§ EXERCISE
Where does the string "dropdown" occur in the entries below? Copy every line where it does.
Segment Start: THE RECORDS
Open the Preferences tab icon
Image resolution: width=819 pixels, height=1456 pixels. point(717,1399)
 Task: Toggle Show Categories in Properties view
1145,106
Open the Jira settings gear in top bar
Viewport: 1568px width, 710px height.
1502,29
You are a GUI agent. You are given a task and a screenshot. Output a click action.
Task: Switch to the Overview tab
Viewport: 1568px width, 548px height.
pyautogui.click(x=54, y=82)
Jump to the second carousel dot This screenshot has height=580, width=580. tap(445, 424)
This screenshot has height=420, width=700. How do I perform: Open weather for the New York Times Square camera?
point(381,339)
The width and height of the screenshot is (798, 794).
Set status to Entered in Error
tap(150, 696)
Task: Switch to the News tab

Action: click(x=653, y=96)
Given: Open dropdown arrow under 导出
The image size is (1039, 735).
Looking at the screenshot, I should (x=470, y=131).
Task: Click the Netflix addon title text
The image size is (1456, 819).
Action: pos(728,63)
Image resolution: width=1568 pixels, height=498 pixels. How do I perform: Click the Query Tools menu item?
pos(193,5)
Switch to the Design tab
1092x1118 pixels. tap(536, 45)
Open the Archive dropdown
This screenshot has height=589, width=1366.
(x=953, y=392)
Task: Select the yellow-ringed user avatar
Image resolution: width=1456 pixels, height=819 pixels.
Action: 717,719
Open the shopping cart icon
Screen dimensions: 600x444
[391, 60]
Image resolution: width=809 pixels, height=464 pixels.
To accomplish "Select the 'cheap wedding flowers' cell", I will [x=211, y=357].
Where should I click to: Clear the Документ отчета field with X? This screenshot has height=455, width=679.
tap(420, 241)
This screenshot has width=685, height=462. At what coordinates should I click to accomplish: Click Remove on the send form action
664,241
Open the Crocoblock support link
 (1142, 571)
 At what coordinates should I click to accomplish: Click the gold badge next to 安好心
Segment End: THE RECORDS
§ WRITTEN RESPONSE
Given: Open dropdown arrow under 导出
Open the Archive dropdown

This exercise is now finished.